- [SUPPLIED PASSAGE]
"""

Introducing Coral NPU: A Full-Stack Platform for Edge AI

Key Points: The Coral NPU is a full-stack open-source platform designed to address the core performance, fragmentation, and privacy challenges that limit the powerful, continuous operation of AI on low-power edge devices and wearables.

Coral NPU: AI-First Architecture

Generative AI is fundamentally reshaping our expectations of technology. We have seen the powerful capabilities of large-scale cloud models in creation, inference, and assistance. However, the next great technological leap is not just about making cloud models larger; it is about embedding their intelligence directly into our immediate personal environments. For AI to truly assist us—actively helping us through our day, translating conversations in real-time, or understanding our physical surroundings—it must run on the devices we wear and carry. This presents a core challenge: embedding environmental AI into battery-constrained edge devices, moving it away from the cloud to enable truly private, always-on assistance experiences.

To transition from the cloud to personal devices, we must address three key issues:

Performance Gap: Complex state-of-the-art machine learning (ML) models require more computational resources than the limited power, thermal, and memory budgets of edge devices can provide.
Fragmentation Costs: Compiling and optimizing ML models for various proprietary processors is both difficult and expensive, hindering consistent performance across devices.
User Trust Deficit: To be truly helpful, personal AI must prioritize the privacy and security of personal data and environments.

"""

- [DATA SECTION]

"""

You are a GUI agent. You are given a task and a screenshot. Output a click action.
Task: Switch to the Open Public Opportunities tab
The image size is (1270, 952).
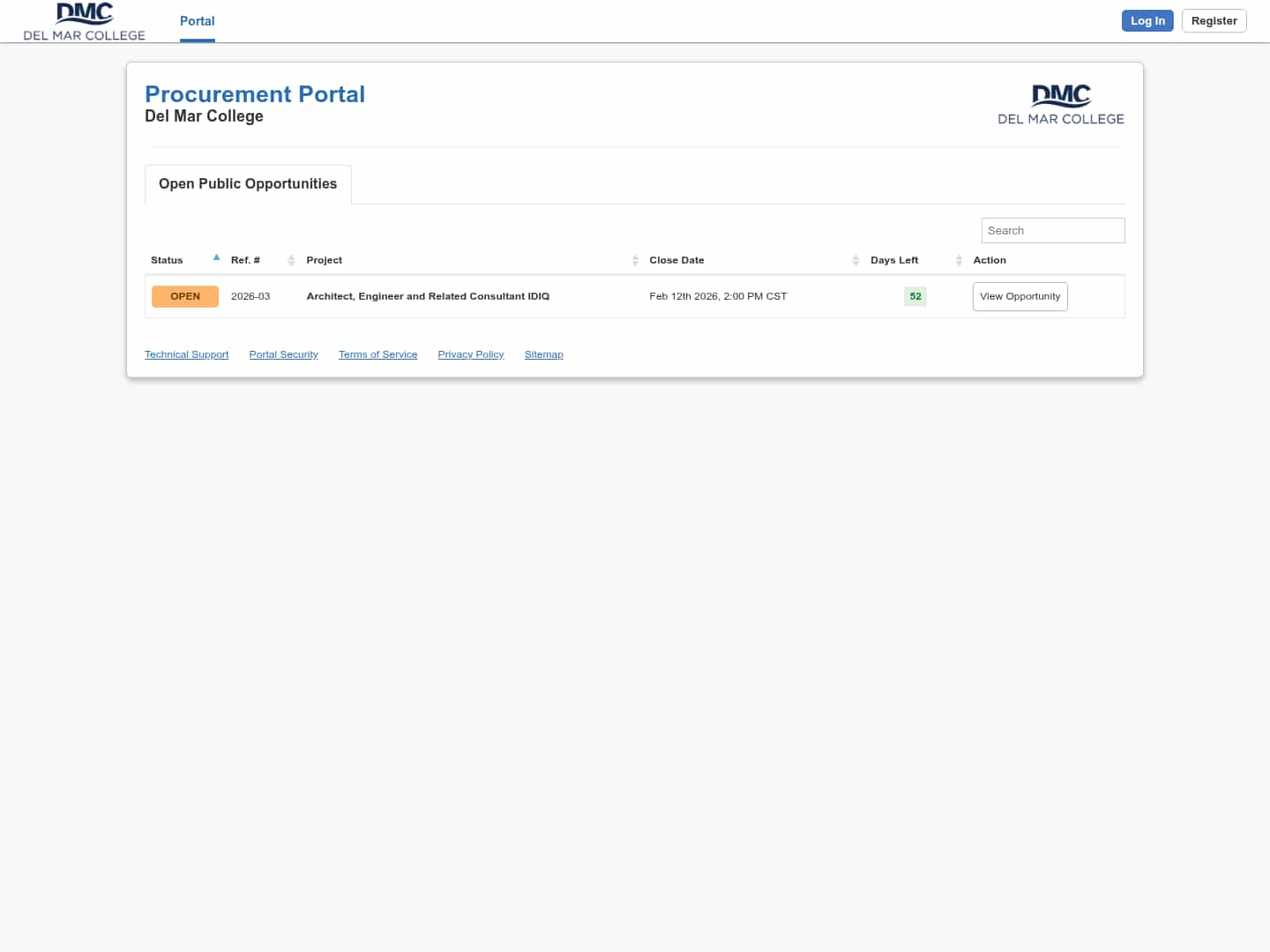(x=247, y=183)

"""

- [PROBLEMS]
1. Write out the Coral NPU passage word for word, from "Fragmentation Costs: Compiling" to "performance across devices.".
2. Put this sentence from the Coral NPU passage into Spanish: "Generative AI is fundamentally reshaping our expectations of technology."
3. Carry on the Coral NPU passage from the point where it stops.

- [RESULTS OF THE EXERCISE]
1.
Fragmentation Costs: Compiling and optimizing ML models for various proprietary processors is both difficult and expensive, hindering consistent performance across devices.

2. La IA generativa está transformando fundamentalmente nuestras expectativas sobre la tecnología.

3.
Today, we introduce the Coral NPU, a full-stack platform built on our initial Coral work, providing hardware designers and ML developers with the tools needed to build the next generation of private, efficient edge AI devices. The Coral NPU is an AI-first hardware architecture co-designed with Google Research and Google DeepMind, aimed at supporting the next generation of ultra-low-power, continuously running edge AI. It offers a unified developer experience, making it easier to deploy applications like environmental awareness. It is specifically designed to enable all-day AI experiences on wearable devices while minimizing battery usage and can be configured for higher performance use cases. We have released documentation and tools to allow developers and designers to start building immediately.

Coral NPU Architecture Explained

Developers building for low-power edge devices face a fundamental trade-off: choosing between general-purpose CPUs and dedicated accelerators. General-purpose CPUs provide critical flexibility and broad software support but lack domain-specific architectures optimized for demanding ML workloads, resulting in lower performance and power efficiency. In contrast, dedicated accelerators offer high ML efficiency but lack flexibility, are difficult to program, and are unsuitable for general tasks.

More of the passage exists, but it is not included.